The Danish Girl è un film del 2015 diretto da Tom Hopper, uscito nelle sale cinematografiche italiane il 18 febbraio 2016, adattamento del romanzo The Danish Girl scritto nel 2000 da David Ebershoff, liberamente ispirato alle vite delle pittrici danesi Lili Elbe e Gerda Wegener.

Il film ha come protagonista Lili Elbe, interpretata magistralmente dall’attore Eddie Redmayne, una delle prime persone a essere identificata come transessuale e la prima a essersi sottoposta a un intervento chirurgico di riassegnazione sessuale.

Il film si apre con il ritratto della vita quotidiana di Einar Wegener, pittore paesaggista della Danimarca dei primi anni del ‘900. Un giorno Gerda, sua moglie, anche lei pittrice, chiede a Einar di posare per lei al posto di una modella donna, la ballerina Ulla, impegnata nelle prove di uno spettacolo; quasi per gioco, quindi, l’uomo assume per la prima volta l’identità di Lili Elbe.

» Materiale:
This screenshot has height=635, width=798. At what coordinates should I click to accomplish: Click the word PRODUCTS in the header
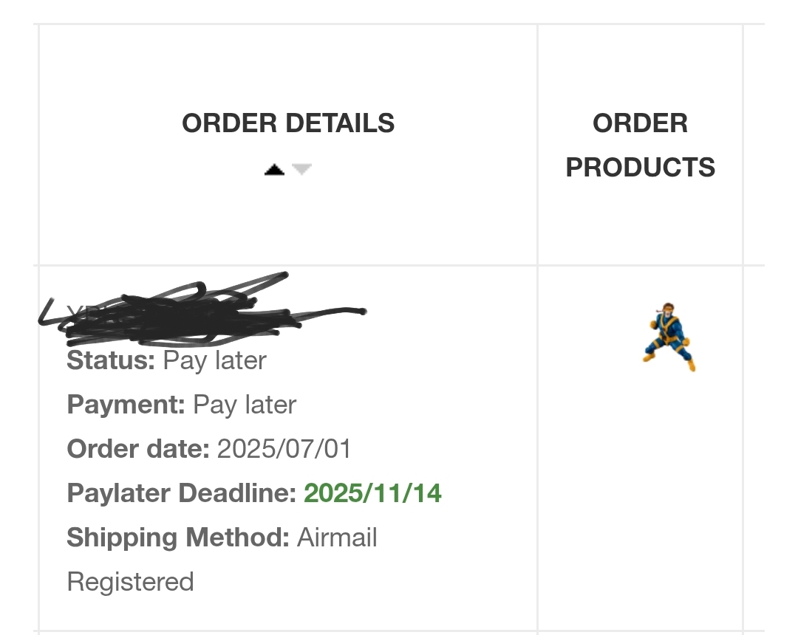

» Consegna: Elenca tutti i nomi di persona presenti nel testo sul film The Danish Girl. Riporta ciascun nome una sola volta, nella forma più completa in cui compare.

» Soluzione: Tom Hopper, David Ebershoff, Lili Elbe, Gerda Wegener, Eddie Redmayne, Einar Wegener, Ulla